Crédit : Diane Ndonse

« Dans une structure de santé dans la zone Kamenge, ils ont refusé de vacciner mon enfant. Ils m’ont demandé de me rendre à Mutakura », se lamente-t-elle, ajoutant que ce n’est pas chose facile, pour elle, par manque de moyens financiers.

Toutefois, ces femmes affirment continuer à bénéficier de la sensibilisation des agents de santé communautaire.
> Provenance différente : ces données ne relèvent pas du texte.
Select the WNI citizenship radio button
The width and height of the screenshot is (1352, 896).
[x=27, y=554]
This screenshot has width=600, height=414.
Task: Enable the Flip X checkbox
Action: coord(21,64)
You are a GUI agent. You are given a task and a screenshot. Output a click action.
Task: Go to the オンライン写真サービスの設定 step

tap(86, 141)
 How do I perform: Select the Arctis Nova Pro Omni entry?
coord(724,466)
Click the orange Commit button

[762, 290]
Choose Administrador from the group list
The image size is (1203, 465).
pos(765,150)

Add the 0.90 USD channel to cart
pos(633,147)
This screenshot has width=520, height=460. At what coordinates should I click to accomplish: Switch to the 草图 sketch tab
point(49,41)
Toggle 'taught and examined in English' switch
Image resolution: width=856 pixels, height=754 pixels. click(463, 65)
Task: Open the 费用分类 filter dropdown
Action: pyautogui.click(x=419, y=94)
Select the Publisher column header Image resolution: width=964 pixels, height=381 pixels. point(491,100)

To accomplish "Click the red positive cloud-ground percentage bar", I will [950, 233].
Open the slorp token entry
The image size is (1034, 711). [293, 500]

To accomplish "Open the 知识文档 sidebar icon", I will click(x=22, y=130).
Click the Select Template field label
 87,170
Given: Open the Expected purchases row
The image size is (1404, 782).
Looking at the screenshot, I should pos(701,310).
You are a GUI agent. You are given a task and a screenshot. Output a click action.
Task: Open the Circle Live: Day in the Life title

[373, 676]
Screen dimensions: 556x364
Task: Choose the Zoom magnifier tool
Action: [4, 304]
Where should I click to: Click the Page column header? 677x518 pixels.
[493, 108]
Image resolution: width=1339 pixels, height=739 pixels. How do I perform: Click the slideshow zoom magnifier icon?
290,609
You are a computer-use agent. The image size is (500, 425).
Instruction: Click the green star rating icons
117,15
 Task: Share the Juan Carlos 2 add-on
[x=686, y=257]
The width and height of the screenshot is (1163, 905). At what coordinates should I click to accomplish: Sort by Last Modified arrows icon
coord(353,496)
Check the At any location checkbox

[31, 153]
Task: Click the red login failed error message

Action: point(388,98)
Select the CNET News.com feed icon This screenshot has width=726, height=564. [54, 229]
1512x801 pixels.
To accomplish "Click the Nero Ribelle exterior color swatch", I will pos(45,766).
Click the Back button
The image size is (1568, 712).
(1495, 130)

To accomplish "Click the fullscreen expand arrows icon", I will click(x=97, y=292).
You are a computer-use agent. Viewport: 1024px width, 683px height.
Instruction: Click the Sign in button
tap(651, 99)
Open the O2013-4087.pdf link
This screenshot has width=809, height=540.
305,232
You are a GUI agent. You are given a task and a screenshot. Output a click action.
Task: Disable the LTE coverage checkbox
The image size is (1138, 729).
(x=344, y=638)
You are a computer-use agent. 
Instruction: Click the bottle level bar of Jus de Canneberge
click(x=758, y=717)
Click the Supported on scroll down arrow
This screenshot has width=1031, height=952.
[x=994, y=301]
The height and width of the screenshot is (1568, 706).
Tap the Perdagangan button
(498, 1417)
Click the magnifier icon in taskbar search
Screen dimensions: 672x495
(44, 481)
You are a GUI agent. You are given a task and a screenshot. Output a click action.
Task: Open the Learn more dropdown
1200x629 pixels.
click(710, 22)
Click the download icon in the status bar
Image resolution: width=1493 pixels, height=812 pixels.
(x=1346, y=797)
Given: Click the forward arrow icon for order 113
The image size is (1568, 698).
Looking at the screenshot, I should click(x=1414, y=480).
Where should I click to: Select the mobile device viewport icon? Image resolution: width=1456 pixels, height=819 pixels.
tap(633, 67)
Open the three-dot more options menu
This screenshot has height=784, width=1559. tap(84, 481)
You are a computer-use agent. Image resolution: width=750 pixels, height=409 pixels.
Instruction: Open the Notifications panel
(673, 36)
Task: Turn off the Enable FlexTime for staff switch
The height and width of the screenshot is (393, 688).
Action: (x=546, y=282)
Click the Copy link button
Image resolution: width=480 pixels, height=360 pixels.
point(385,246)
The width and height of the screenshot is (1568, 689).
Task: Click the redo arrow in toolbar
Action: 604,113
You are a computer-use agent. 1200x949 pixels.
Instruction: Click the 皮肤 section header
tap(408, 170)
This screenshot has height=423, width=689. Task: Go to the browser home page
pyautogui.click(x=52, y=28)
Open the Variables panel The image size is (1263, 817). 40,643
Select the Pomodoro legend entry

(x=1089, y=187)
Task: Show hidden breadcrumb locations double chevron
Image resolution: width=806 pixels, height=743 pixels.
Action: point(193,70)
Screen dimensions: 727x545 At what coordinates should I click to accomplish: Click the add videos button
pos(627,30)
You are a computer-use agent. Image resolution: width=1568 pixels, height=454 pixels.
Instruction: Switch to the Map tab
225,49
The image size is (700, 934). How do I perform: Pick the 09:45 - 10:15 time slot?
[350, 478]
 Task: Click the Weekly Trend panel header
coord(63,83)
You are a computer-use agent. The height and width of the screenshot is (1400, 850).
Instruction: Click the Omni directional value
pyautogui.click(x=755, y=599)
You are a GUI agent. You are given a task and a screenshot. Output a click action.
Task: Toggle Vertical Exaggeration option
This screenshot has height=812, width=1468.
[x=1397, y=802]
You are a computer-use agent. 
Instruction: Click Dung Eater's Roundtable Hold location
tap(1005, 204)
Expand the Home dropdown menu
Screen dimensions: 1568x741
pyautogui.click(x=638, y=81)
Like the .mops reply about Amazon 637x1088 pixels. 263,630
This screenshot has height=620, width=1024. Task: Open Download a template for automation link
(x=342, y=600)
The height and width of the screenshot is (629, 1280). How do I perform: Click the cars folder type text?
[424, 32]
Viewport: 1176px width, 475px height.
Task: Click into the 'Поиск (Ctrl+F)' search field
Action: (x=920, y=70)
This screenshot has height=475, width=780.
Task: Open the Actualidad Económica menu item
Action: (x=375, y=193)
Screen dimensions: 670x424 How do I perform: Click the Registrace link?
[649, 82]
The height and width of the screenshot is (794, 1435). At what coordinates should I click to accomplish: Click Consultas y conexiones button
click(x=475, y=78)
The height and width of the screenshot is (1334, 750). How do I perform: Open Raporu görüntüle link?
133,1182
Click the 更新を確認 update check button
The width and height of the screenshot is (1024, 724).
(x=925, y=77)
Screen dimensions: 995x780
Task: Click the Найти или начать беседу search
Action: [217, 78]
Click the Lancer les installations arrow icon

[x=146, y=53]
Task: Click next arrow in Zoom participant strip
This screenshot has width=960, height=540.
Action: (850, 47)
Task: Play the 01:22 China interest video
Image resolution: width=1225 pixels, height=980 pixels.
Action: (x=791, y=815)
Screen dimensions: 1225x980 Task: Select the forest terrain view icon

Les agents de santé communautaire en première ligne

Jacqueline Mashimango est coordinatrice de la santé à l’Organisation diocésaine de développement de Bujumbura (ODDBU) de Caritas Burundi et encadreuse de santé communautaire dans le district sanitaire nord de Bujumbura dans le cadre du projet Dagadaga Kibondo. Elle fait savoir que Caritas Burundi collabore avec les structures de santé pour renforcer la couverture vaccinale.

Jacqueline Mashimango
Jacqueline Mashimango, coordinatrice de santé à l’Organisation diocésaine de développement de Bujumbura.
Crédit : Diane Ndonse

Pour la sensibilisation, la principale stratégie utilisée est le porte-à-porte. Vivant dans chaque quartier, les ASC circulent dans les ménages pour rencontrer les parents ayant des enfants en bas âge. Les ASC doivent passer deux fois par mois dans les structures de santé pour s'enquérir de la situation vaccinale de leurs localités, repérant ainsi les cas d’abandon. Ensuite, ils retournent dans les ménages.

Des groupes WhatsApp pour assurer le suivi

Actuellement, la collaboration entre les intervenants et les ASC passent aussi par les groupements de ces derniers. « Ils sont regroupés en association. Dans le district sanitaire Nord de Bujumbura, il existe 7 Groupements d’agents de santé communautaire (GASC) », informe Jacqueline Mashimango. Pour elle, la communication devient facile entre GASC. « S'il y a un déménagement, ils communiquent via les groupes WhatsApp par exemple sur la provenance des familles ayant des enfants à vacciner. De là, le suivi devient facile.»

Quelques défis restent à relever, observe Mme Mashimango, pour les quartiers nouvellement créés qui n’ont pas encore d’ASC. Les agents qui s’y rendent doivent parfois faire face à l’hostilité des habitants qui ne les connaissent pas. Mais comme souvent, le temps fera son œuvre : une relation de confiance s’établira, et la santé des habitants, même les plus défavorisés, ne pourra que s’améliorer.